Während das Christentum in diesen Tagen Weihnachten feiert, nutzten die Germanen die Tage zwischen dem 24. Dezember und 6. Januar, den Zeitraum der so genannten „Rauhnächte“, u. a. für Geisterbeschwörungen und Wahrsagerei. Eine Zeit also, in der Freude und Grusel nah beieinander liegen.

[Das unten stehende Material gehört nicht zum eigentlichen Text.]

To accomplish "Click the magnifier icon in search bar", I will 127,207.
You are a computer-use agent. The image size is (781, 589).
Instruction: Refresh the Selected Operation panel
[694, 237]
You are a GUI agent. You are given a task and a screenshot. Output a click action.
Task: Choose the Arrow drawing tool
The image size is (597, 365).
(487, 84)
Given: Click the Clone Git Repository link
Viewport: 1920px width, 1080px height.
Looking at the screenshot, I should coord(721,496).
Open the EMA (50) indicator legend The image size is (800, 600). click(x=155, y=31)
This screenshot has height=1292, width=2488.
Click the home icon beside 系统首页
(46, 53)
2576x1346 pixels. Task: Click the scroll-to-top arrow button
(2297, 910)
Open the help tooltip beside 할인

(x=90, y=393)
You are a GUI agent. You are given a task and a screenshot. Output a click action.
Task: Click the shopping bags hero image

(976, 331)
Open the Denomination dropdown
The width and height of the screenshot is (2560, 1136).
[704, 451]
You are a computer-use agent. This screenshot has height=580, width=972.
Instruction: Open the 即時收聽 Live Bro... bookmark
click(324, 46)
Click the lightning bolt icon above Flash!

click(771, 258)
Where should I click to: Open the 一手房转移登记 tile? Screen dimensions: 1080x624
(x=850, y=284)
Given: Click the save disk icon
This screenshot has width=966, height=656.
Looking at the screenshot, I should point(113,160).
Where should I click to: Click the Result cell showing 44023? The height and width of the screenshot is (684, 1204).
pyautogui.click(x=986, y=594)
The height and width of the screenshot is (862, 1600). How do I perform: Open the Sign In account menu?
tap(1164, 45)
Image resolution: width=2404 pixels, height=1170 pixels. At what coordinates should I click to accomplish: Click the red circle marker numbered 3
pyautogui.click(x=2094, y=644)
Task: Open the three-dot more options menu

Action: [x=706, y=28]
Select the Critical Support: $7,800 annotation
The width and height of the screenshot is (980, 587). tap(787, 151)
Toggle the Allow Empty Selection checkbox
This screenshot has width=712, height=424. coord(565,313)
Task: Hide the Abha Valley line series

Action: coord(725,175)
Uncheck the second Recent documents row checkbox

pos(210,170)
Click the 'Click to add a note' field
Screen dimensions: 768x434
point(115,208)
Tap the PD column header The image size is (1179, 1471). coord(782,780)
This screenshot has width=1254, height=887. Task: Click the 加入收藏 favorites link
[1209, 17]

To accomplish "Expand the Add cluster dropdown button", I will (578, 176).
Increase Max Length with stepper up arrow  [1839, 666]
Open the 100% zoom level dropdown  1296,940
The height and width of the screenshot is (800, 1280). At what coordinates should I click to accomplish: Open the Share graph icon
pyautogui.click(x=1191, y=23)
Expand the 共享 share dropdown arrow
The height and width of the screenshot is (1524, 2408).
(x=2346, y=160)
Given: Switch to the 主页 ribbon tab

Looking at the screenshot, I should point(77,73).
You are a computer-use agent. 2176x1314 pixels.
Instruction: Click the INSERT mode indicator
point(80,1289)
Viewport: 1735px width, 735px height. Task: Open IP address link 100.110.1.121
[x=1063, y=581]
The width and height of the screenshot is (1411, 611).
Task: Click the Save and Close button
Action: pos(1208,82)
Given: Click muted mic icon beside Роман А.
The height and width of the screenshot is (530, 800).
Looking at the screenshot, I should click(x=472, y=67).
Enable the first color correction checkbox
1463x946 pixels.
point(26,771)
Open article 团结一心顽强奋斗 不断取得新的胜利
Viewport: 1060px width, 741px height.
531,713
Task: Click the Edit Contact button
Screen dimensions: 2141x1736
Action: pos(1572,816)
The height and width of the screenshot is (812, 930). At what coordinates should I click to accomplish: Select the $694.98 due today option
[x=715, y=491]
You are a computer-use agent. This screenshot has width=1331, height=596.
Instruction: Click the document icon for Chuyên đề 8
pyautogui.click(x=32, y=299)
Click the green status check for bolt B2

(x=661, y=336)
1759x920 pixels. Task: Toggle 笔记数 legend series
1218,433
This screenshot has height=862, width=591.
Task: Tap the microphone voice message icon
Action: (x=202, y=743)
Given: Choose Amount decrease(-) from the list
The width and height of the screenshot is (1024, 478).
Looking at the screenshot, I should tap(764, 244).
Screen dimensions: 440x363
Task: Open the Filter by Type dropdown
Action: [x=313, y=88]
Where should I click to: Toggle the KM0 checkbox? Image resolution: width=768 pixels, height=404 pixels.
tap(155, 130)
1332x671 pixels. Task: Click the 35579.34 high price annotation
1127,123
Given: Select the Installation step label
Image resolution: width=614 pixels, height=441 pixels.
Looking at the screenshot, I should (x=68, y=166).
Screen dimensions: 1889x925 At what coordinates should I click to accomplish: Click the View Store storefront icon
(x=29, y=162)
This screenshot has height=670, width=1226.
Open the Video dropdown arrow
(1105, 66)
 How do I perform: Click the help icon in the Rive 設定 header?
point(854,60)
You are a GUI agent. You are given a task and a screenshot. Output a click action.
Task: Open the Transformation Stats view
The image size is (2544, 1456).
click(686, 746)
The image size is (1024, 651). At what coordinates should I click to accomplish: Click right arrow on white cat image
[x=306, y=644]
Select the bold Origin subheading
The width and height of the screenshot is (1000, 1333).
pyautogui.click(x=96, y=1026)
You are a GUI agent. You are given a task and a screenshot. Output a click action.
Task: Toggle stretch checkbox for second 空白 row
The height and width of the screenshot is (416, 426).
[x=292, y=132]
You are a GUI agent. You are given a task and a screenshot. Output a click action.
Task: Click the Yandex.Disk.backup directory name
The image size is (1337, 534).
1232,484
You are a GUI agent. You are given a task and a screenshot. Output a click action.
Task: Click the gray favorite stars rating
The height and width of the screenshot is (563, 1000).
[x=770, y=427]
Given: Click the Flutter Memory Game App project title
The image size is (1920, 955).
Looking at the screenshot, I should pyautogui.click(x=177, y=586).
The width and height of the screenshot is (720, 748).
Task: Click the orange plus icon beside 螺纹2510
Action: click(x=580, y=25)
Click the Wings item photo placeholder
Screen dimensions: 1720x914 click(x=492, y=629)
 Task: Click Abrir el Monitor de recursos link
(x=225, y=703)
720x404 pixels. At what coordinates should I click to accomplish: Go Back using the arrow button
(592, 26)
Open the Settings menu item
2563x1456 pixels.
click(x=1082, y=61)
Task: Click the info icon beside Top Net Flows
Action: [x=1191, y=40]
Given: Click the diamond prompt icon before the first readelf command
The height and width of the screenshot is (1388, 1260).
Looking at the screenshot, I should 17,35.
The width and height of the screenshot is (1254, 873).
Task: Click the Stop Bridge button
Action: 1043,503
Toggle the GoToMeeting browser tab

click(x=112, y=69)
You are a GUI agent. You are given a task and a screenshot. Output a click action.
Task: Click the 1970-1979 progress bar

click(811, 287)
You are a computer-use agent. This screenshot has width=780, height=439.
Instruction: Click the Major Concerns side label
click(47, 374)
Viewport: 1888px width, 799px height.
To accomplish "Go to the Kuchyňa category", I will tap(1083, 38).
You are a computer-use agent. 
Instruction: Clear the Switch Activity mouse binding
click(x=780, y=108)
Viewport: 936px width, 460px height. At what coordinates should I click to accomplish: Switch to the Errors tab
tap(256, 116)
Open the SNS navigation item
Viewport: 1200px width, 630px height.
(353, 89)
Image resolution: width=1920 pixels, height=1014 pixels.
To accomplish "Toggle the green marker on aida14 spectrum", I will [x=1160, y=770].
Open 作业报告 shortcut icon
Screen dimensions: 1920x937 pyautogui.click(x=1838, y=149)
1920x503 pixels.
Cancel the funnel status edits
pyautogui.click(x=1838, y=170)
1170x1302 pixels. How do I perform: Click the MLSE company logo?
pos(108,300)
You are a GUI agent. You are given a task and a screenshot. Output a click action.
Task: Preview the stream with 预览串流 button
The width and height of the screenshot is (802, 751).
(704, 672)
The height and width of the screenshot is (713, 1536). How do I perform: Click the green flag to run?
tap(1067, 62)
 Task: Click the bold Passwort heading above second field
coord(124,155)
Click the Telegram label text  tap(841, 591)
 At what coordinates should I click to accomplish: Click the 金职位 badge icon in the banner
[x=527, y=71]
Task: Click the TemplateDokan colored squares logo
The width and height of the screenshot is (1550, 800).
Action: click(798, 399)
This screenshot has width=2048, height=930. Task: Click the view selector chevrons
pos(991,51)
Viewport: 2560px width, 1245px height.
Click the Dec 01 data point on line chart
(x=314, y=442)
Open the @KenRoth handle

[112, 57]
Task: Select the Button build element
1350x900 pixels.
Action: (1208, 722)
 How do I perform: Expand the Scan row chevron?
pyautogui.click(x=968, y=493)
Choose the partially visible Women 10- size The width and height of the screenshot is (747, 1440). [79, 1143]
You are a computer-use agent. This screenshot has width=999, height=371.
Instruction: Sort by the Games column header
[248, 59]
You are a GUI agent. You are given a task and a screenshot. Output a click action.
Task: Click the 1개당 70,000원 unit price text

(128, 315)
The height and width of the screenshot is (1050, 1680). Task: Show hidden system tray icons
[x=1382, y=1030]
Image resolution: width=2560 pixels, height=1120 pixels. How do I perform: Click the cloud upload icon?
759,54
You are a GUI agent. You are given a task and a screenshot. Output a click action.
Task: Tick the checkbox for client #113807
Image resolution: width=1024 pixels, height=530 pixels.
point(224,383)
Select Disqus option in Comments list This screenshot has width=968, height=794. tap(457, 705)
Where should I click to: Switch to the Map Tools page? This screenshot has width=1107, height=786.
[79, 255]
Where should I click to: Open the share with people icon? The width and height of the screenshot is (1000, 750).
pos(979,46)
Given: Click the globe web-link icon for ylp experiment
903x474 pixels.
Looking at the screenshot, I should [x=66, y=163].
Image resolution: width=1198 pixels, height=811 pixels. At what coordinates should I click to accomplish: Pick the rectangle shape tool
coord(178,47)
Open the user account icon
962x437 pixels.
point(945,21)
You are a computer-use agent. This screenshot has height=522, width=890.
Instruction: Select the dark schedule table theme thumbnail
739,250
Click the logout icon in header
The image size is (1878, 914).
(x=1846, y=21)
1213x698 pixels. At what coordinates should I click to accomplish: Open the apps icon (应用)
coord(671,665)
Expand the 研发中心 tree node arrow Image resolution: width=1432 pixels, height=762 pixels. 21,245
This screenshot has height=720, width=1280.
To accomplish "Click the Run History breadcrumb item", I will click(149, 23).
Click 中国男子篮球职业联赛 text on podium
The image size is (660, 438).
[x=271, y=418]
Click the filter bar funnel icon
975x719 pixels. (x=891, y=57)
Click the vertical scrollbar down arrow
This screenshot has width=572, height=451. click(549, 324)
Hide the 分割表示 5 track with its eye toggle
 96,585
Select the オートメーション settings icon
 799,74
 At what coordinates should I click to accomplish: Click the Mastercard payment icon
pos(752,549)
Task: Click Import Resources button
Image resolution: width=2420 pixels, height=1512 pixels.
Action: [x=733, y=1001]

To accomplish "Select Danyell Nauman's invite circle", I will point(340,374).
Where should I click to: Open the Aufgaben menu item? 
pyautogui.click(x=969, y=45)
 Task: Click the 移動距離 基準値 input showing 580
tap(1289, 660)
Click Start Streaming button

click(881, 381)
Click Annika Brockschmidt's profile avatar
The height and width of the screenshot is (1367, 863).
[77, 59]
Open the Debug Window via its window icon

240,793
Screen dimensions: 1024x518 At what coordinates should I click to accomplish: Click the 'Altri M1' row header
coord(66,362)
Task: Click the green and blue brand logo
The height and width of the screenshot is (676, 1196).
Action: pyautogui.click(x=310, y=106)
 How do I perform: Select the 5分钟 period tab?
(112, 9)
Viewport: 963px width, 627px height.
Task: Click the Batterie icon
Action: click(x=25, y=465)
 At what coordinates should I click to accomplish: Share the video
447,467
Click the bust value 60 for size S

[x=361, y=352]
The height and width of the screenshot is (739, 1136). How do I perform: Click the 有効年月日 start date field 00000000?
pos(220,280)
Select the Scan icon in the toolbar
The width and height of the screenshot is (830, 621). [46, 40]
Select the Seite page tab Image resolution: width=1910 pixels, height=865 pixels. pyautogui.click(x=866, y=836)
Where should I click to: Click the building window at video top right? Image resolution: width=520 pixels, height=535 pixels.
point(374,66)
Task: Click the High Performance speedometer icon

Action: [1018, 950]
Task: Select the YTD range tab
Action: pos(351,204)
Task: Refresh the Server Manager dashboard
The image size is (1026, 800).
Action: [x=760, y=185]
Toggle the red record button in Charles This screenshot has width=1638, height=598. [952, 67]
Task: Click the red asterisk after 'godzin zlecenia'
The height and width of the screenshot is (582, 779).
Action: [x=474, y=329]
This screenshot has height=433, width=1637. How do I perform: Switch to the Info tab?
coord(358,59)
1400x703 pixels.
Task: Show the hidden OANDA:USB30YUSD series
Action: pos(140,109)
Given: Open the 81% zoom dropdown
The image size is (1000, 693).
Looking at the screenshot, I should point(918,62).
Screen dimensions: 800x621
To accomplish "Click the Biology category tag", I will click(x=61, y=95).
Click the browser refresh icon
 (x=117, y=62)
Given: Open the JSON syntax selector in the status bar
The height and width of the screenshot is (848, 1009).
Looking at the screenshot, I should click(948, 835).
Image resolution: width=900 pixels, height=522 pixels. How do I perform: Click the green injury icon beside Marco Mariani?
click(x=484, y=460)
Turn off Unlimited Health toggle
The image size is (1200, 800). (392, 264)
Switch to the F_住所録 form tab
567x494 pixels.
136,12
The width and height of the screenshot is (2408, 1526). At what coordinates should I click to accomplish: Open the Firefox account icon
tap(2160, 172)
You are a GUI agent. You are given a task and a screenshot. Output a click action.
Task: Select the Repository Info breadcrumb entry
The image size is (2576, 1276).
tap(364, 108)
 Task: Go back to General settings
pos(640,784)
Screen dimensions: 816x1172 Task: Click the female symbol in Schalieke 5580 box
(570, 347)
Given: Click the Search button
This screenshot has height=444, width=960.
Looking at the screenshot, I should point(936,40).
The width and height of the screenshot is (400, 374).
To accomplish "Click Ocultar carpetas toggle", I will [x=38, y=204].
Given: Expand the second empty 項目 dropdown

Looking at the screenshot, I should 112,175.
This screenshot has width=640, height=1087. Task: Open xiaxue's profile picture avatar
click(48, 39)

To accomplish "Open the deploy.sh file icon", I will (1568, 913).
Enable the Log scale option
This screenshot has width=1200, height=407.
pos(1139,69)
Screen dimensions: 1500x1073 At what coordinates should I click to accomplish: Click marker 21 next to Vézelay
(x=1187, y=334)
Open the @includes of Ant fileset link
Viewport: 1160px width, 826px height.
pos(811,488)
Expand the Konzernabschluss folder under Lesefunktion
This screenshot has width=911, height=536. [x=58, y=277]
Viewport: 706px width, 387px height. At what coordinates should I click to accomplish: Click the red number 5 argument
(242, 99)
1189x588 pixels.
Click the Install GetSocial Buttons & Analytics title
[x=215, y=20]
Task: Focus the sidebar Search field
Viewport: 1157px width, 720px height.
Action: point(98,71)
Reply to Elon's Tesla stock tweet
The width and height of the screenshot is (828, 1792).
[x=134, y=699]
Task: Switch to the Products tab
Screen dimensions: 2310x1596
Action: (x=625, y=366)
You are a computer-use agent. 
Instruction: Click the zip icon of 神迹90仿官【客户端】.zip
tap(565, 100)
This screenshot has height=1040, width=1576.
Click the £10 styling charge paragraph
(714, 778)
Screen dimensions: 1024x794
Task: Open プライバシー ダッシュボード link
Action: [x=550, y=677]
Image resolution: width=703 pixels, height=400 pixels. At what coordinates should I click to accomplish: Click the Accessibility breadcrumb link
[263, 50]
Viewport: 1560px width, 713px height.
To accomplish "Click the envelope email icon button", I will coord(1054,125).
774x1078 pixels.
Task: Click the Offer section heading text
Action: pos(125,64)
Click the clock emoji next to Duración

Das neue CTHULHU LIBRIA NEO beschäftigt sich mit der dunklen Seite der Weihnacht. Herausgeber Jörg Kleudgen berichtet uns von seinen eigenen Weihnachtserinnerungen – und erzählt eine weihnachtliche Schauergeschichte:

Zu Weihnachten hat jede Familie ihre eigenen Traditionen. Zu meiner Kindheit im katholisch geprägten Rheinland gehörte zum Warten auf die Ankunft des Christkindes das abgeschlossene Wohnzimmer dazu. Durch das Schlüsselloch konnte man bereits Tage vorher das Glitzern der Kugeln am Weihnachtsbaum erkennen, den man zusammen mit der Familie bei einem Samstagsausflug beim Förster im Wald ausgesucht und selber ausgegraben hatte. Es gab Spritzgebäck, Geschenke und natürlich die Modelleisenbahn, die mein Vater in den Wochen zuvor aufgebaut hatte.
Manche dieser Traditionen habe ich bis heute – bewusst wie auch unbewusst – bewahrt, ohne selber sonderlich religiös zu sein. Hinzugekommen ist über die Jahre eine neue Tradition: Ich habe über die Jahre eine Reihe weihnachtlicher Schauergeschichten verfasst, die in Anthologien veröffentlicht oder als kostenlose Heftchen an Freunde verschickt wurden. „Dämonen der Weihnacht“ – die ich zusammen mit Uwe Voehl schrieb – ist eine davon …
Dämonen der Weihnacht
von Uwe Voehl und Jörg Kleudgen
Gerade als Sylke die Tür des kleinen Ladens abschließen wollte, sah sie die dunkle Gestalt hinter der Scheibe. Im ersten Moment hatte sie den Eindruck, dass der Besucher sein Gesicht gegen das Glas presste und dass dieses Gesicht nur aus Schwärze und zwei rot glühenden Augen darin zu bestehen schien.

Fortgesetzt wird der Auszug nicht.